Directions for this task ▸
The entries below are to be returned exactly. Include all of them.

Collected data:
########

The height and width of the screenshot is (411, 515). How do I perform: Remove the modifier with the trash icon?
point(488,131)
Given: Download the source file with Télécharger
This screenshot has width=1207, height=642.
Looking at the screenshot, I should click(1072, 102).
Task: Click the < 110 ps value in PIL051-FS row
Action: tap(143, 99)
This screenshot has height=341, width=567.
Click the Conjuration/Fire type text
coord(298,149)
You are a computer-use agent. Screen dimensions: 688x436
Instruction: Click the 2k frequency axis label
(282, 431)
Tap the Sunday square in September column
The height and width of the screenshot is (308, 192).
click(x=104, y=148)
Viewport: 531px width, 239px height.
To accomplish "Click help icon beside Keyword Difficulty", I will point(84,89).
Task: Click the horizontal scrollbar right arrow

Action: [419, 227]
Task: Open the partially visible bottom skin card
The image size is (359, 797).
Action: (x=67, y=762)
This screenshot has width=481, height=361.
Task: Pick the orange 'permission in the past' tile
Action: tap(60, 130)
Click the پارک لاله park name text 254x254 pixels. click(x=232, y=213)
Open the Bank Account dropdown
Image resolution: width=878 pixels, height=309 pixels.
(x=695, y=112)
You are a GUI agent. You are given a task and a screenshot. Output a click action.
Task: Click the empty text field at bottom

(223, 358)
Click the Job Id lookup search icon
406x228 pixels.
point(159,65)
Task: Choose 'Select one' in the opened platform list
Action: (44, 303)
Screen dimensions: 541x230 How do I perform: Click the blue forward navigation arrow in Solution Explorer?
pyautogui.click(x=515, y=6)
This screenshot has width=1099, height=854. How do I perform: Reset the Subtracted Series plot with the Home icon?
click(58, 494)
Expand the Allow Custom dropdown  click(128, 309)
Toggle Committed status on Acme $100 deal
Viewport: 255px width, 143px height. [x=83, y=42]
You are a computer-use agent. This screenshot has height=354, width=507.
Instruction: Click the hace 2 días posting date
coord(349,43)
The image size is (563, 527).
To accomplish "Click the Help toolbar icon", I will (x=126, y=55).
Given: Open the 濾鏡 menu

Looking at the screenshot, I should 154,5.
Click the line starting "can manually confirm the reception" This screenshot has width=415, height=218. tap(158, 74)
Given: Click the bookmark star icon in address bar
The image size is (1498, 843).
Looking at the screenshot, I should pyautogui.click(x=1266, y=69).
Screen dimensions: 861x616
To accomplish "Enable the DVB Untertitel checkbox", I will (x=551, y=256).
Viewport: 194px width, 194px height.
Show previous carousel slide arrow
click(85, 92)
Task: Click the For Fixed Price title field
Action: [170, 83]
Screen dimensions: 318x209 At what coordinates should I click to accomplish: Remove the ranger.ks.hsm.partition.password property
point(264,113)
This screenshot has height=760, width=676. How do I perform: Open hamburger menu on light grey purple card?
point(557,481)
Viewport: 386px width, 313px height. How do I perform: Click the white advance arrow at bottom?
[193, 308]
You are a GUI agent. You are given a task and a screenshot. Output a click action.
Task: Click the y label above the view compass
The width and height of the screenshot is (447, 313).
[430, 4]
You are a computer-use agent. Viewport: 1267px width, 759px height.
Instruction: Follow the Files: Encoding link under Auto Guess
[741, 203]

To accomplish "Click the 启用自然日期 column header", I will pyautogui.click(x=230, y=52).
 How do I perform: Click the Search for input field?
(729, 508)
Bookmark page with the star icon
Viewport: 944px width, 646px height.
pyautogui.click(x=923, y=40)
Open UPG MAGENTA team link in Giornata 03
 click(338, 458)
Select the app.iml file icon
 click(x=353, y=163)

########

Reply ▸
The height and width of the screenshot is (411, 515). How do I perform: Remove the modifier with the trash icon?
point(488,131)
Given: Download the source file with Télécharger
This screenshot has width=1207, height=642.
Looking at the screenshot, I should click(1072, 102).
Task: Click the < 110 ps value in PIL051-FS row
Action: tap(143, 99)
This screenshot has height=341, width=567.
Click the Conjuration/Fire type text
coord(298,149)
You are a computer-use agent. Screen dimensions: 688x436
Instruction: Click the 2k frequency axis label
(282, 431)
Tap the Sunday square in September column
The height and width of the screenshot is (308, 192).
click(x=104, y=148)
Viewport: 531px width, 239px height.
To accomplish "Click help icon beside Keyword Difficulty", I will point(84,89).
Task: Click the horizontal scrollbar right arrow

Action: [419, 227]
Task: Open the partially visible bottom skin card
The image size is (359, 797).
Action: (x=67, y=762)
This screenshot has width=481, height=361.
Task: Pick the orange 'permission in the past' tile
Action: tap(60, 130)
Click the پارک لاله park name text 254x254 pixels. click(x=232, y=213)
Open the Bank Account dropdown
Image resolution: width=878 pixels, height=309 pixels.
(x=695, y=112)
You are a GUI agent. You are given a task and a screenshot. Output a click action.
Task: Click the empty text field at bottom

(223, 358)
Click the Job Id lookup search icon
406x228 pixels.
point(159,65)
Task: Choose 'Select one' in the opened platform list
Action: (44, 303)
Screen dimensions: 541x230 How do I perform: Click the blue forward navigation arrow in Solution Explorer?
pyautogui.click(x=515, y=6)
This screenshot has width=1099, height=854. How do I perform: Reset the Subtracted Series plot with the Home icon?
click(58, 494)
Expand the Allow Custom dropdown  click(128, 309)
Toggle Committed status on Acme $100 deal
Viewport: 255px width, 143px height. [x=83, y=42]
You are a computer-use agent. This screenshot has height=354, width=507.
Instruction: Click the hace 2 días posting date
coord(349,43)
The image size is (563, 527).
To accomplish "Click the Help toolbar icon", I will (x=126, y=55).
Given: Open the 濾鏡 menu

Looking at the screenshot, I should 154,5.
Click the line starting "can manually confirm the reception" This screenshot has width=415, height=218. tap(158, 74)
Given: Click the bookmark star icon in address bar
The image size is (1498, 843).
Looking at the screenshot, I should pyautogui.click(x=1266, y=69).
Screen dimensions: 861x616
To accomplish "Enable the DVB Untertitel checkbox", I will (x=551, y=256).
Viewport: 194px width, 194px height.
Show previous carousel slide arrow
click(85, 92)
Task: Click the For Fixed Price title field
Action: [170, 83]
Screen dimensions: 318x209 At what coordinates should I click to accomplish: Remove the ranger.ks.hsm.partition.password property
point(264,113)
This screenshot has height=760, width=676. How do I perform: Open hamburger menu on light grey purple card?
point(557,481)
Viewport: 386px width, 313px height. How do I perform: Click the white advance arrow at bottom?
[193, 308]
You are a GUI agent. You are given a task and a screenshot. Output a click action.
Task: Click the y label above the view compass
The width and height of the screenshot is (447, 313).
[430, 4]
You are a computer-use agent. Viewport: 1267px width, 759px height.
Instruction: Follow the Files: Encoding link under Auto Guess
[741, 203]

To accomplish "Click the 启用自然日期 column header", I will pyautogui.click(x=230, y=52).
 How do I perform: Click the Search for input field?
(729, 508)
Bookmark page with the star icon
Viewport: 944px width, 646px height.
pyautogui.click(x=923, y=40)
Open UPG MAGENTA team link in Giornata 03
 click(338, 458)
Select the app.iml file icon
 click(x=353, y=163)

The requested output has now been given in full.